• DATA FOR THIS TASK
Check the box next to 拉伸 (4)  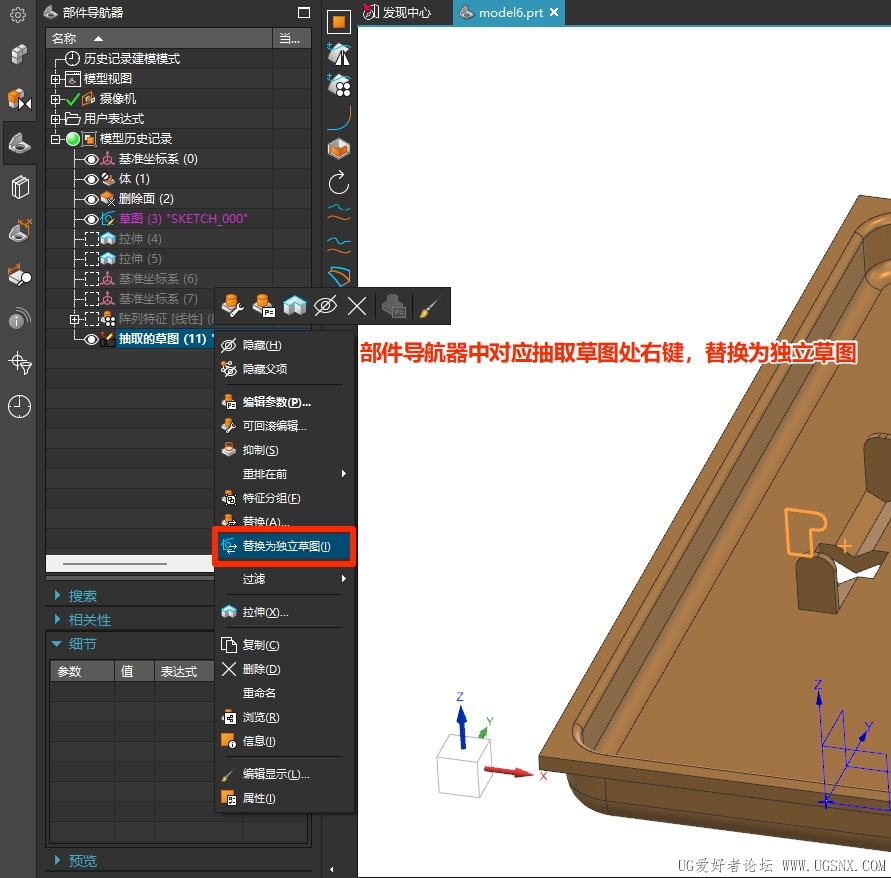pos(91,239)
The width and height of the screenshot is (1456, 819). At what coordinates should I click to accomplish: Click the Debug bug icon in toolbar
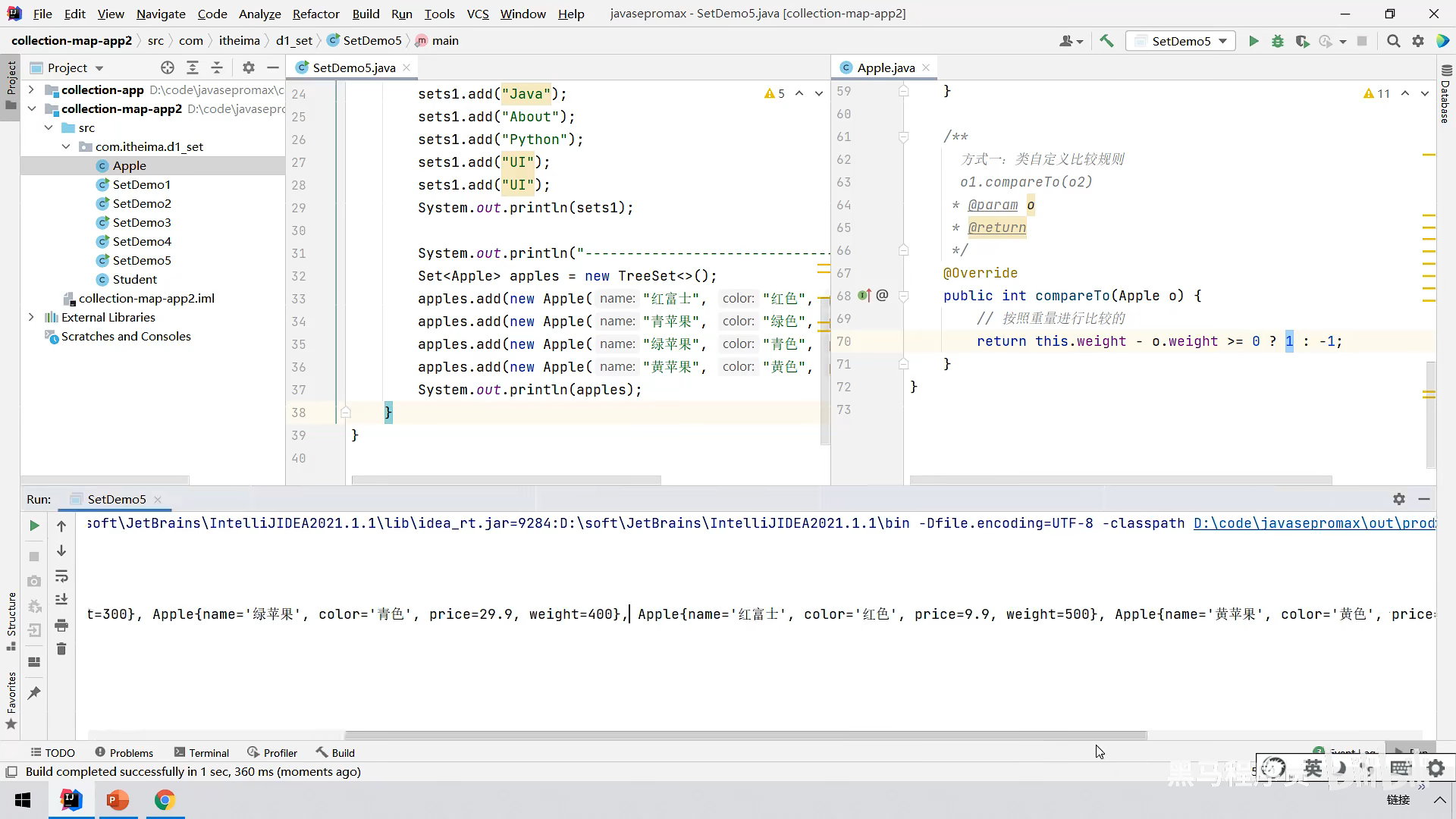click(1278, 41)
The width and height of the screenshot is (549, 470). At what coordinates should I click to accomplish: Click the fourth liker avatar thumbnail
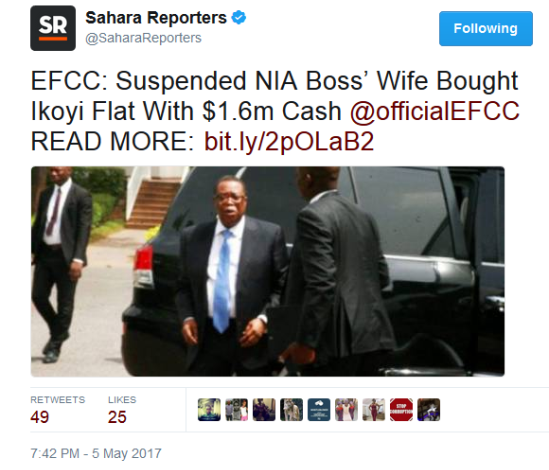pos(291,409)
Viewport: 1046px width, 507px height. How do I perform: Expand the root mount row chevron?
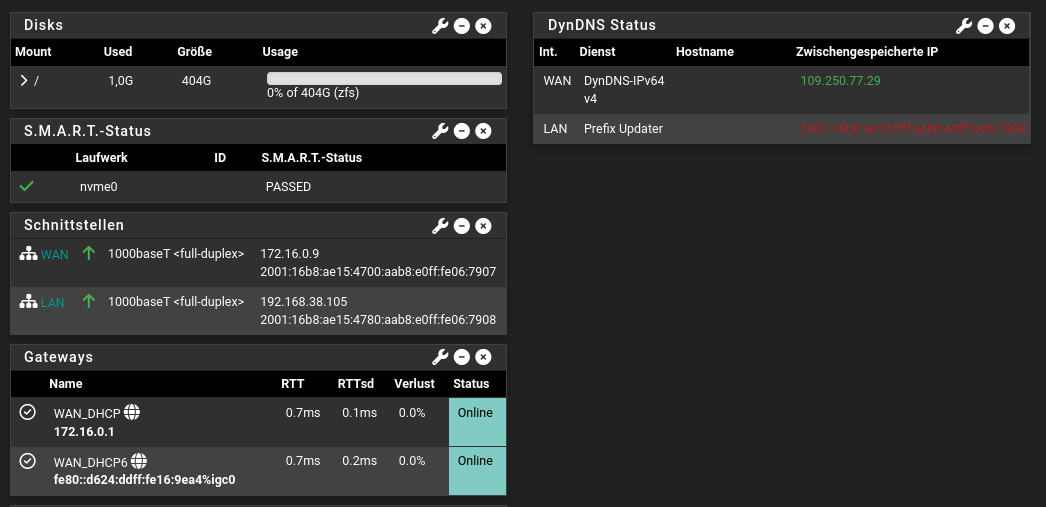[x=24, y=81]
==
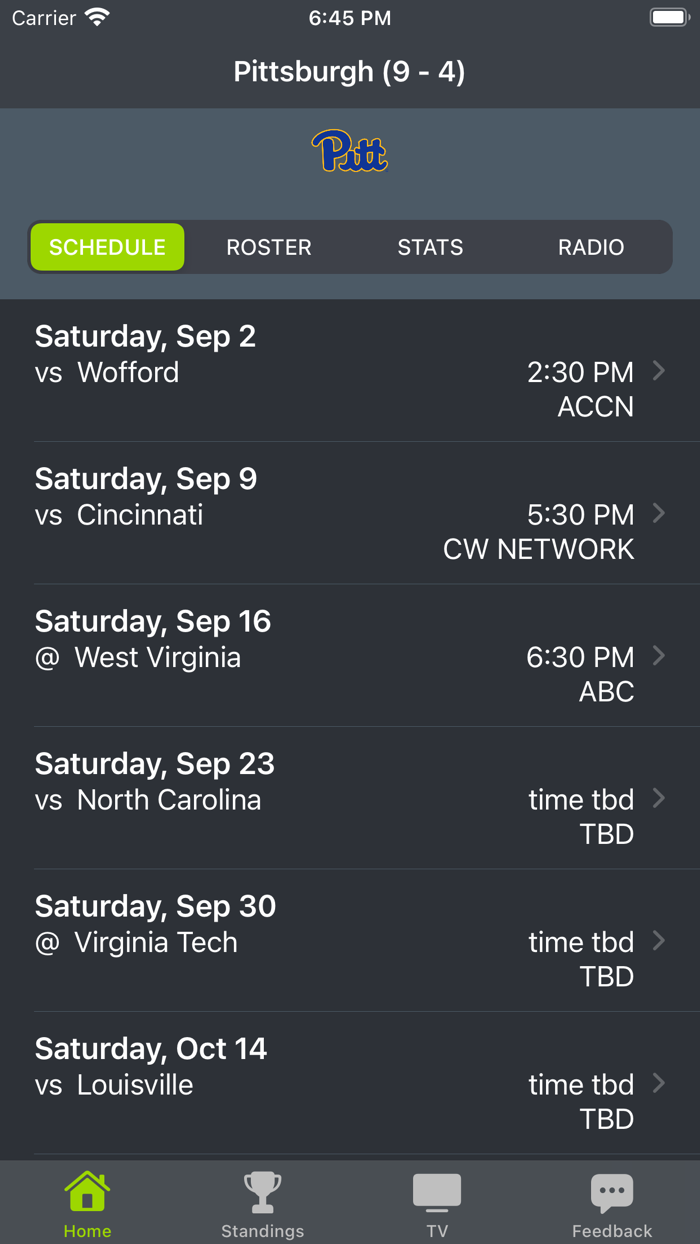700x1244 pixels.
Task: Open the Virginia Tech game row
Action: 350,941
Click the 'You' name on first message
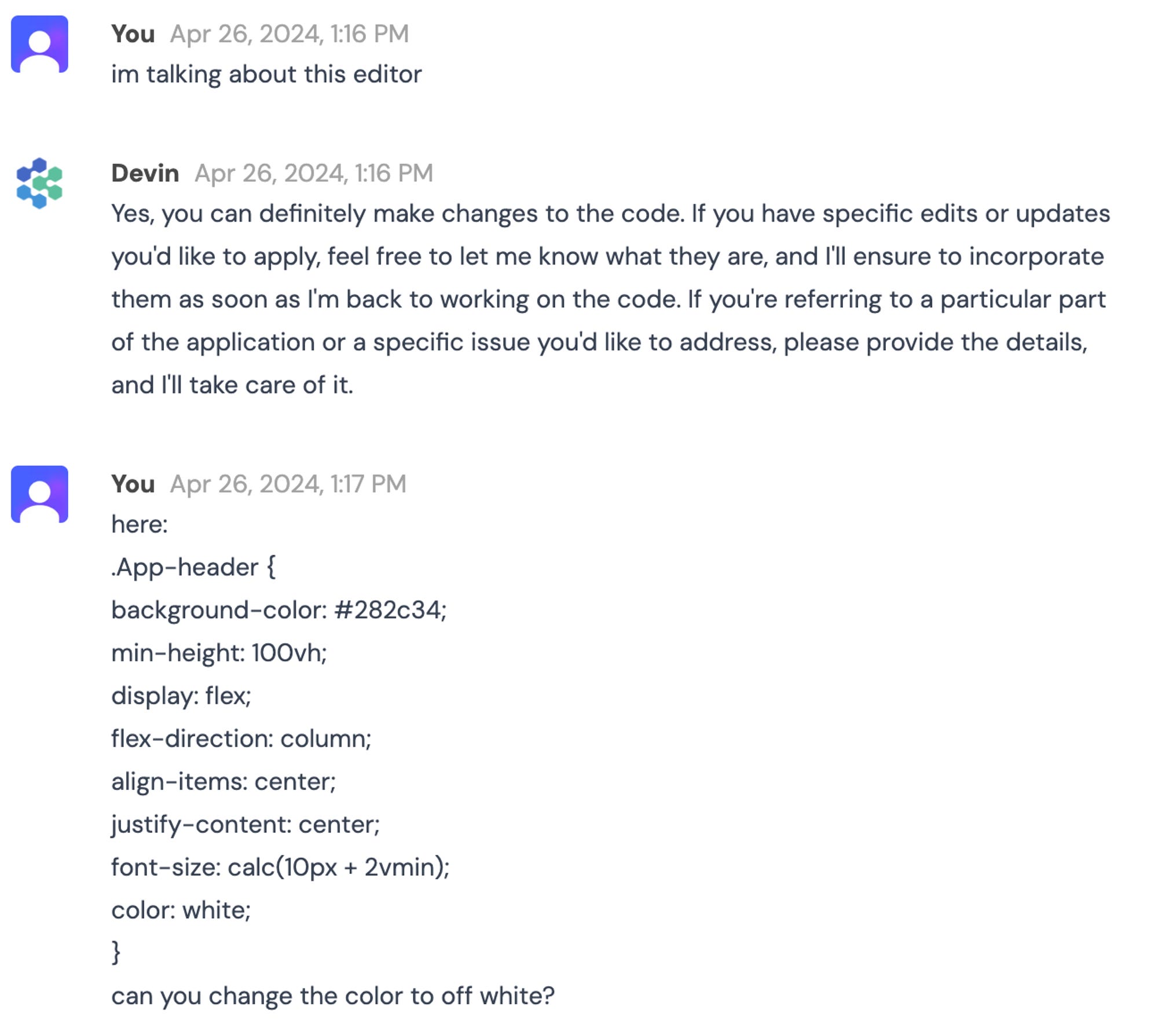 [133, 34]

• GIVEN PROBLEM
Substitute "top bar" for "toolbar" in the records between the line containing "The width and height of the screenshot is (1456, 819)." and the line containing "[x=24, y=81]", inclusive, and write out only those lines with no other changes. Leave the pictures out of your answer.

• TASK RESULT
The width and height of the screenshot is (1456, 819). At what coordinates should I click to accomplish: Click the Debug bug icon in top bar
click(1278, 41)
The width and height of the screenshot is (549, 470). At what coordinates should I click to accomplish: Click the fourth liker avatar thumbnail
pos(291,409)
Viewport: 1046px width, 507px height. How do I perform: Expand the root mount row chevron?
[x=24, y=81]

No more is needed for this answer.